* [Written exercise]
Reproduce only the rows from the line with "Screen dimensions: 994x593" through the line with "Click the Grafana", swapping "Viewport" for "Display" and leaving everything else unchanged.

## START Provided records

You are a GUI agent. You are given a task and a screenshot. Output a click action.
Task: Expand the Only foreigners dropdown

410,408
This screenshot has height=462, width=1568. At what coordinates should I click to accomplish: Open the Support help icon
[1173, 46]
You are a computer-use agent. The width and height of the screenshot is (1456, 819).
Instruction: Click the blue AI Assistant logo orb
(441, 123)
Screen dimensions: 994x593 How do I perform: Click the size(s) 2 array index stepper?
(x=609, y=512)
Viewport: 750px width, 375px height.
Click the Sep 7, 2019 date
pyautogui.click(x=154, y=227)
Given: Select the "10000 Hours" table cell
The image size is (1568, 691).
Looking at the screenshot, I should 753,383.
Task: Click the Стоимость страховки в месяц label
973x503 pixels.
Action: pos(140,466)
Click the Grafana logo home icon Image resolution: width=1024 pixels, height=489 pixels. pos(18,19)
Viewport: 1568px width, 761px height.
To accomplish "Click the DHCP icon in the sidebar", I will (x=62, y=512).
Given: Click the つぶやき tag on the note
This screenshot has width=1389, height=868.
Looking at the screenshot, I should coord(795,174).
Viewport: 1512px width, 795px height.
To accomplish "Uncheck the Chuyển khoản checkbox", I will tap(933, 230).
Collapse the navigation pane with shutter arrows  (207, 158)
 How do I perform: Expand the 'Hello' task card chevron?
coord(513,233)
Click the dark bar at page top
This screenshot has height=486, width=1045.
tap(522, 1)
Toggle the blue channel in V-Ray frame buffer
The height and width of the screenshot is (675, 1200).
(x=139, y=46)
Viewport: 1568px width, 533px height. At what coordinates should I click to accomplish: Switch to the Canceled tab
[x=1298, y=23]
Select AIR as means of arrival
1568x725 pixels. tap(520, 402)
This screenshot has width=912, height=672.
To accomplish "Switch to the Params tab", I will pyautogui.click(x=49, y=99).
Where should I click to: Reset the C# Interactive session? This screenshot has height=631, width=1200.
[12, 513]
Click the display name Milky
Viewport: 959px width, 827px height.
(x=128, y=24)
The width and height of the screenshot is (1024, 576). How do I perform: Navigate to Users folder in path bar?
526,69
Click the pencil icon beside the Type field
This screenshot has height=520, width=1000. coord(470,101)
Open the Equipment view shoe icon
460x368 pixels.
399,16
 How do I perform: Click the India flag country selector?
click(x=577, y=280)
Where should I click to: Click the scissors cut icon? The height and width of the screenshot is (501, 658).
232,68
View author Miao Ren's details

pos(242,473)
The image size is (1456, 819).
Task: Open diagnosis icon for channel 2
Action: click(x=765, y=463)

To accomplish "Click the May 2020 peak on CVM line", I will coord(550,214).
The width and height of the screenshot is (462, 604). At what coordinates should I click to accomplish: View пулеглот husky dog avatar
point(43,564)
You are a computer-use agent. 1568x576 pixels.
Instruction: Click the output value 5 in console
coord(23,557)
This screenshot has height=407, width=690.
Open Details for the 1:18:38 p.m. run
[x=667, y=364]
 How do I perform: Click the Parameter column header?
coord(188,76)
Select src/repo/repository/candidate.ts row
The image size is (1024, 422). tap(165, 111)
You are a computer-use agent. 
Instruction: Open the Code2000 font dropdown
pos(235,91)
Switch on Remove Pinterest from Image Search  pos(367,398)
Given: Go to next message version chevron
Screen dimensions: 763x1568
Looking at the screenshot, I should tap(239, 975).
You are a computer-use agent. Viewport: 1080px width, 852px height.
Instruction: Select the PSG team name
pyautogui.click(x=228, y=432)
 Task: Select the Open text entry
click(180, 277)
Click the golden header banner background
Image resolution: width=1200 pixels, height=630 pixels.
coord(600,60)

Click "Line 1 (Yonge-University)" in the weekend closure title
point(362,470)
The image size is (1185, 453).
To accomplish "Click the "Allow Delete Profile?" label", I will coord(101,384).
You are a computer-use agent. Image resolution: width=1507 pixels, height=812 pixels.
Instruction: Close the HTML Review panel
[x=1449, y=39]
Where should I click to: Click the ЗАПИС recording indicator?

## END Provided records

* [Worked solution]
Screen dimensions: 994x593 How do I perform: Click the size(s) 2 array index stepper?
(x=609, y=512)
Display: 750px width, 375px height.
Click the Sep 7, 2019 date
pyautogui.click(x=154, y=227)
Given: Select the "10000 Hours" table cell
The image size is (1568, 691).
Looking at the screenshot, I should 753,383.
Task: Click the Стоимость страховки в месяц label
973x503 pixels.
Action: pos(140,466)
Click the Grafana logo home icon Image resolution: width=1024 pixels, height=489 pixels. pos(18,19)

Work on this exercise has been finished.